Anyway I hope that this effort is OK, and any Norwegian MCIVTAers or similar exiles like myself in Norway, drop me a line and if you want we can possibly meet up for a few drinks whilst I’m out there (I’ll bring my own whisky).

Alex Hurst (


Growing increasingly bored with the lack of football involving City I have been able to see this summer I decided to go and see the reserves play a local side in Wilmslow. There was a reasonable turn out of about 200 and even Frannie Lee made an appearance towards half time. As most of the good young players and the rest of the senior squad were on duty in the West Country, the side on display was fairly spartan as you can imagine. However, I was pleased to see John Foster’s name on the team sheet along with Rae Ingram and Andy Dibble in goal. These were about the only players known to me in the team.
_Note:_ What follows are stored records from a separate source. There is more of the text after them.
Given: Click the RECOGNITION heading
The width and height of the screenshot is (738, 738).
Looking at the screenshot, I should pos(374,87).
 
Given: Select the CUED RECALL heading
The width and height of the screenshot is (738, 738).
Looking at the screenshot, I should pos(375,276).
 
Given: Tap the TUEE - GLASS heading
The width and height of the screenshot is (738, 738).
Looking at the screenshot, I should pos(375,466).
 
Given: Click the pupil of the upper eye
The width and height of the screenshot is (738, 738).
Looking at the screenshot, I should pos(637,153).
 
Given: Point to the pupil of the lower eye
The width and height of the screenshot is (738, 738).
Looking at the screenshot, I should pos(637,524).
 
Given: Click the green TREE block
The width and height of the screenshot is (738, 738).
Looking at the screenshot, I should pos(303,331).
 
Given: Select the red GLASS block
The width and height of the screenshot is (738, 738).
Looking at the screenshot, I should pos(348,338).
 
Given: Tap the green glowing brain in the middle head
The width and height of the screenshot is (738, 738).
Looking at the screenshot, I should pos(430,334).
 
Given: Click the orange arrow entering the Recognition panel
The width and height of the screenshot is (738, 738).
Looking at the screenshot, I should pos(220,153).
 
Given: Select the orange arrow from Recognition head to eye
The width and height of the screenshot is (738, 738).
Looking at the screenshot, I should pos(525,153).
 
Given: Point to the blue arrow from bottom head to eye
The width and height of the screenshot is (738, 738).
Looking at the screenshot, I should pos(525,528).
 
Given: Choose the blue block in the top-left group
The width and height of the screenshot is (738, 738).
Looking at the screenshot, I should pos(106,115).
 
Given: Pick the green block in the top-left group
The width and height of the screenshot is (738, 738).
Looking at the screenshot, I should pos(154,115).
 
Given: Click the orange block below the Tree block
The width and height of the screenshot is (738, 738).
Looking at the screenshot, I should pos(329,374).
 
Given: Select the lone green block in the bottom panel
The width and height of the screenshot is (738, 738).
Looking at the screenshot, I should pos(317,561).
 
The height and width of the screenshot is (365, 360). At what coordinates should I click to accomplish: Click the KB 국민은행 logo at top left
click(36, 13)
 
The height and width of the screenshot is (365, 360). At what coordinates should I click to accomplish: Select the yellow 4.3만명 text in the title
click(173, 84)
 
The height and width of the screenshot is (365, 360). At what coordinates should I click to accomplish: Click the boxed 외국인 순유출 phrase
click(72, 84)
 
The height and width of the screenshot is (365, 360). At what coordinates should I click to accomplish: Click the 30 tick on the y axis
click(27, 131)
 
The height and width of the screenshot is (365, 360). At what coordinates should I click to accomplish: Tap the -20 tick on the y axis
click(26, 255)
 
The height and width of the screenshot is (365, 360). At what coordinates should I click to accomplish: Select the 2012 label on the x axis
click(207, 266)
The game was a fairly tedious affair apart from the odd bit of skill from Foster and some guy up front called Sammy who looks like a good prospect. Apparently he is a full back but because of injuries to the forwards available he was playing out of position though I couldn’t tell. The best thing I saw coming from the game was the fact that Foster appeared to come through it uninjured so he will hopefully be pushing for a first team place in the not too distant future.

Anyway the game ended 0-0. The really interesting stuff came talking to some bloke in the crowd. The chap I was talking to turned out to be a City fanatic in the truest sense of the word and he reckoned he had been a season ticket holder for 17 years. He also said he has seen all of City’s games in Ireland and was on first name terms with several of the players in the first team squad. As I have not been able to access my E-Mail for quite a while I have missed quite a few of the last MCVITAs so this stuff may already be common knowledge but here goes anyway:


He said that he talked to Beagrie recently and he is apparently doing well after his operation. When asked when he expected to be ready to play again he said around Christmas but only if City had a new manager by then as there was little if no chance of him being picked by Ball as there has been a major falling out between the two of them. Apparently Beagrie also said to him that whenever he sees Rösler he asks when he will be fit to play again as he is very eager to see him back in the team (I wonder why). Apparently Beagrie is very impressed with Buster Phillips and would love to play in a team with himself on one wing and Buster on the other.

Alan Ball

This bit sounded like wishful thinking to me but from a source he would not reveal he said he had been told there are already plans to remove Ball as manager if things start going drastically wrong next season. He said that the unmentioned party had told him that Franny would not sack Ball if things started to go badly but instead move him upstairs to a newly created post of director of football. He would then get in another manager and he said George Graham would be one of the favourites for the post (I am praying that bit is true and this guy was not a loony).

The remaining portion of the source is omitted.